Лейхтентрагер задумчиво почесал горб. «Пора тебе все-таки семьей обзавестись, Пауль, — сказал он. — На все должен быть порядок, а пастор без жены как пастух без посоха, ему самого главного недостает; ведь ты же призван вершить большие дела, сначала в родном городе, затем пойдешь на повышение, следовательно, надо подумать, как тебе помочь с девицей Барбарой».
Такие пророчества укрепляют дух и окрыляют душу, ведь Эйцен не забыл, как приятель предсказал ему, что на виттенбергском экзамене будут спрашивать про ангелов, так оно и вышло.

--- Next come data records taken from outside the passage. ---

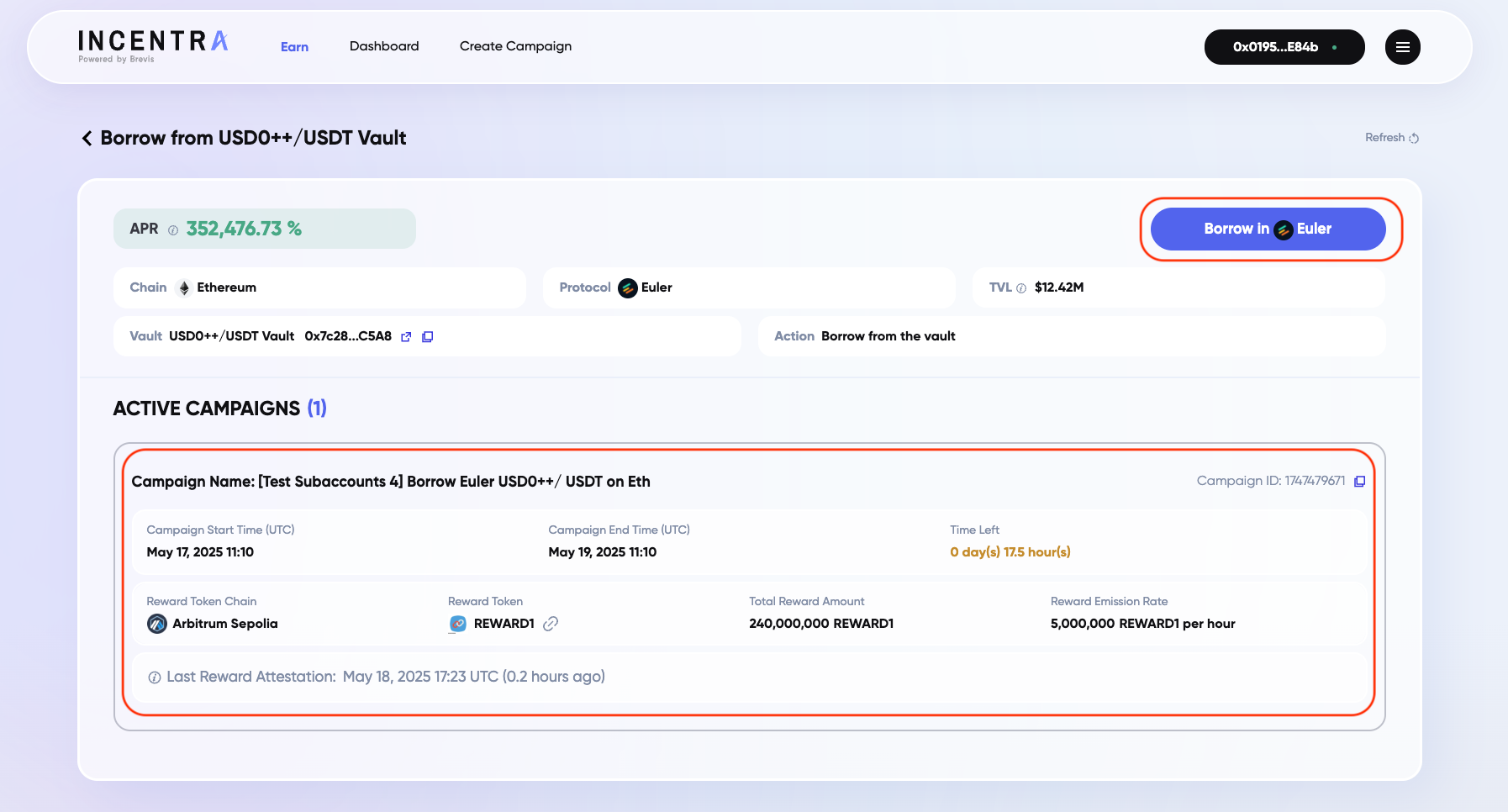Image resolution: width=1508 pixels, height=812 pixels.
Task: Click the Ethereum chain icon
Action: [184, 288]
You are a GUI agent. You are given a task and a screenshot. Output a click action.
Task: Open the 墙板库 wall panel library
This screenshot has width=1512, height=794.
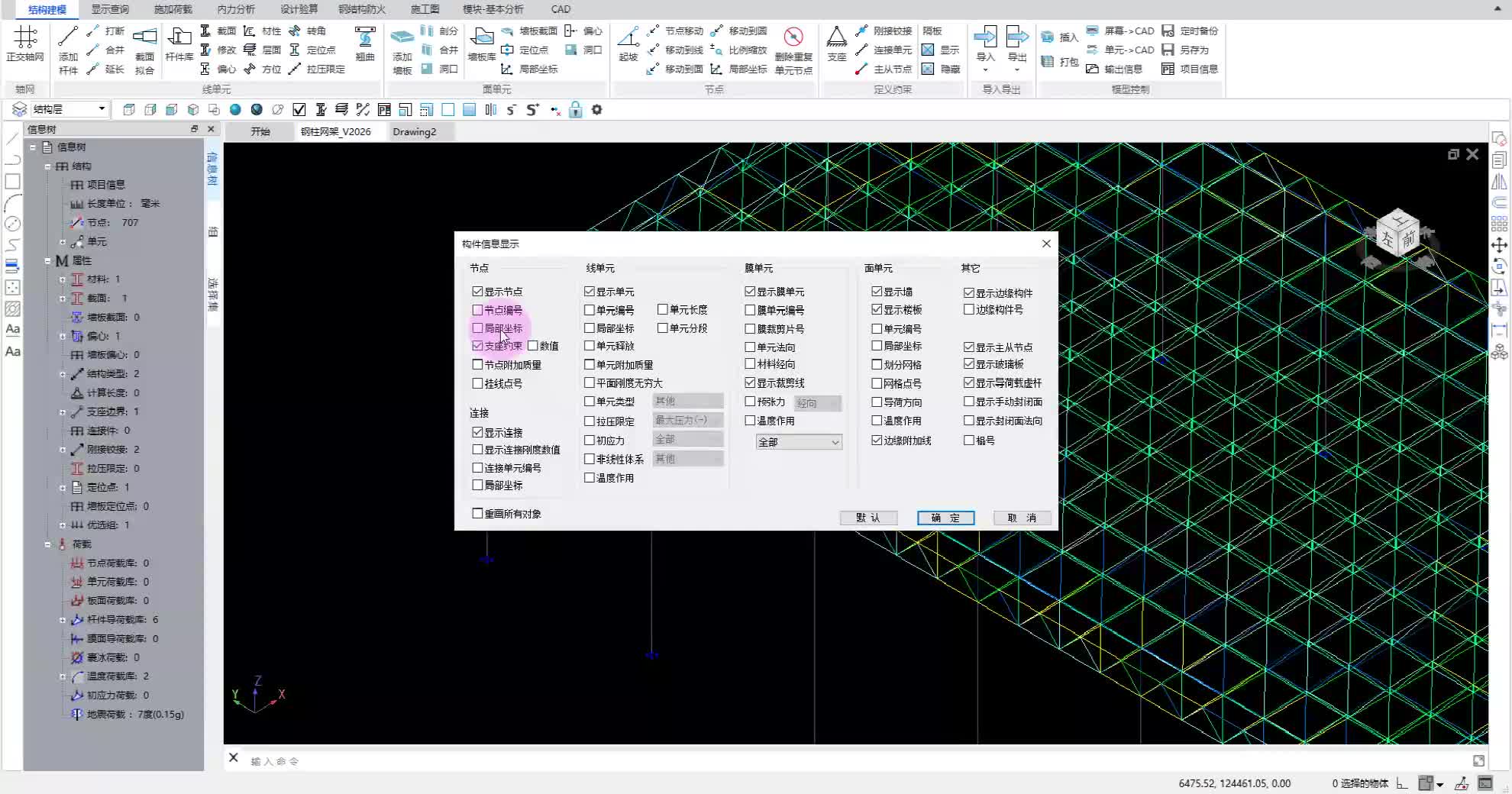pos(481,38)
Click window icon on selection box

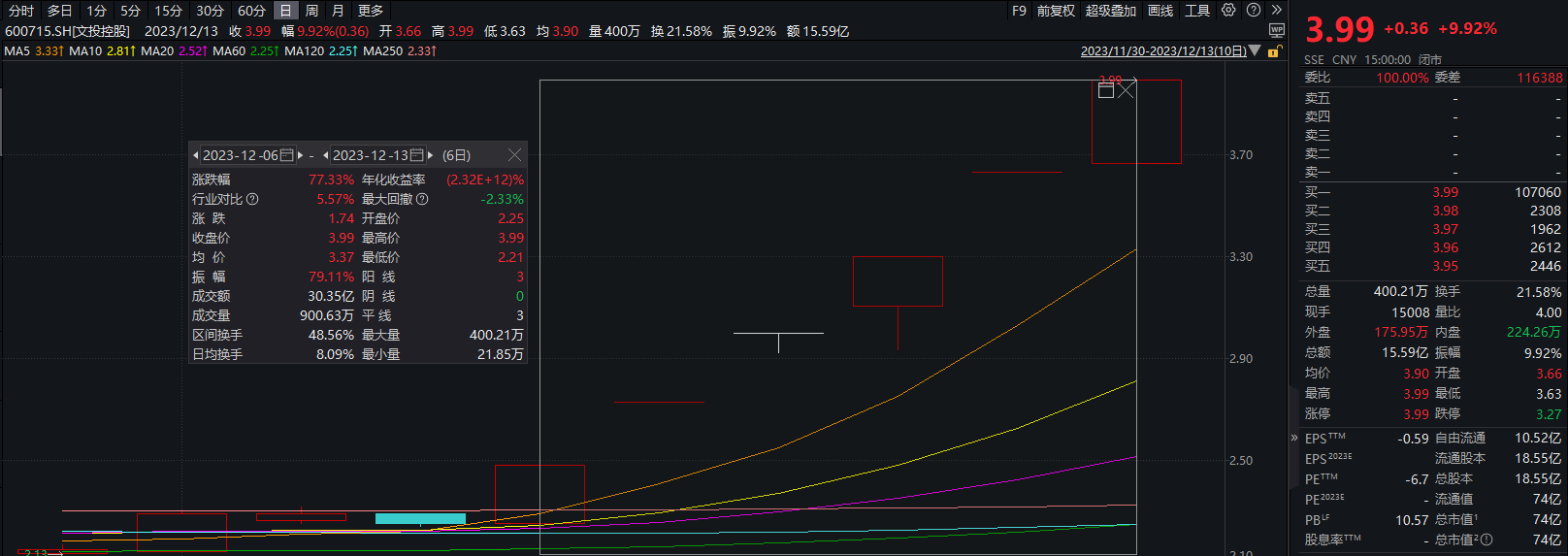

Поэтому он сразу согласился, когда Лейхтентрагер предложил устроить совместную прогулку по главной улице и по альстеровской набережной; тогда он, Лейхтентрагер, поглядит на барышню Барбару и подумает, как повлиять на нее, исключительно для того, чтобы помочь другу, и, возможно, добавил Лейхтентрагер, он прихватит с собою одну даму, которая, будучи женщиной опытной и ловкой, сумеет раззадорить барышню.
Сладкая догадка пронеслась в голове Эйцена, его бросило в жар, однако он не решился даже мечтать о таком счастье, поэтому тотчас прогнал желанный образ из своего сердца, а на следующий день отправился в дом Штедеров, чтобы передать девице Барбаре приглашение на прогулку, которое та приняла с нескрываемой радостью, тем более что Эйцен в самых лестных выражениях описал ей своего друга, рассказал, какой тот умный, состоятельный и даже обаятельный, особенно благодаря своим необыкновенным угольчатым бровям и подстриженной бородке; не скрыл он ни горба, ни хромоты, наоборот, намекнул, что, возможно, именно эти изъяны сообщают господину Лейхтентрагеру какую-то особую притягательную силу, весьма воздействующую на дам, как это было, например, с двумя барышнями из трех в Магдебурге, Лизбет и Юттой, дочерьми тамошнего соборного проповедника; про себя же Эйцен подумал, что получилось бы очень забавное хитросплетение, если б и девица Барбара не осталась равнодушной к его другу.